Hot Flashes & Hissy Fits: My Wild Ride Into Menopause

Let me set the scene: I’m standing in the frozen food aisle, fanning myself with a coupon flyer like I’m auditioning for a Southern Gothic drama. My cart is full of popsicles, not because the kids asked for them (they're older, I buy for me now!), but because I’m convinced they’re the only thing keeping me from spontaneously combusting. Welcome to menopause, friends. I didn’t choose the hot flash life—the hot flash life chose me.


🧠 Why You Can Trust This Midlife Mayhem

  • I’m living it. Every mood swing, every night sweat, every moment of “Did I just forget my own name?” is firsthand.
  • I’ve read the books, talked to the doctors, and yes—Googled “Is it normal to cry because my sock fell off?”
  • I’ve curated advice from OB-GYNs, hormone specialists, and fellow warriors in the menopause trenches.
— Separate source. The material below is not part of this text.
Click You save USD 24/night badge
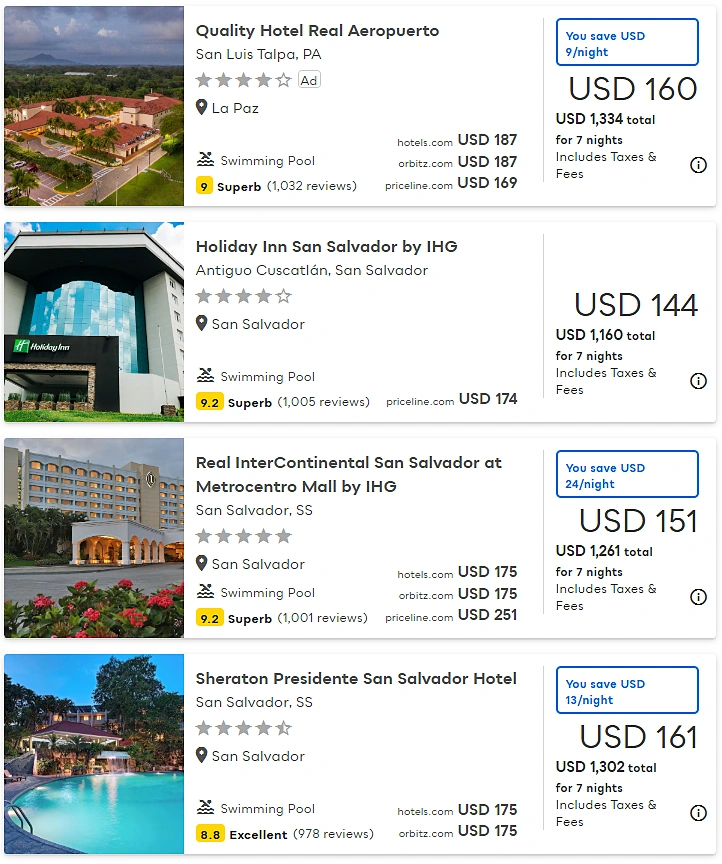The image size is (722, 864). point(627,474)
I haven't. I've just lived it.
  • I’m not selling snake oil. Just sharing what’s real, what’s helped, and what made me laugh so I wouldn’t scream.


🌀 The Symptoms Nobody Warned Me About

  • Mood Swings: One minute I’m baking cookies, the next I’m rage-cleaning the baseboards while sobbing to a 90s ballad.
  • Brain Fog: I once put my phone in the fridge and my keys in the pantry. I’m basically a walking scavenger hunt.
  • Sleep? What Sleep?: I now measure rest in 20-minute increments between hot flashes and existential dread.
  • The Great Hormone Heist: Estrogen packed its bags and left without a forwarding address. Rude.


💡 What’s Actually Helped (Besides Ice Packs & Sarcasm)

  • Magnesium & Vitamin D: My doctor recommended these to help with sleep and mood. I call them my “Don’t Snap at the Husband” pills.
  • Layered Pajamas: Because you never know when you’ll go from Arctic tundra to volcanic eruption in 30 seconds.
  • Talking About It: Seriously. Sharing the chaos with other women has been the best therapy. We laugh, we cry, we compare chin hairs.



🧁 A Sweet Ending

One night, after a particularly dramatic hot flash, I found myself sitting on the kitchen floor eating a cupcake in my underwear. My dog looked concerned. My husband tiptoed past like I was a live wire. And you know what? I felt powerful. Because this phase—this messy, sweaty, unpredictable phase—is mine. And I’m owning it.


So if you’re in your 50s and wondering why your body feels like it’s been hijacked by a hormonal gremlin, just know: you’re not alone. You’re not broken. You’re becoming something new. And maybe, just maybe, you’ll find yourself laughing in the frozen food aisle too.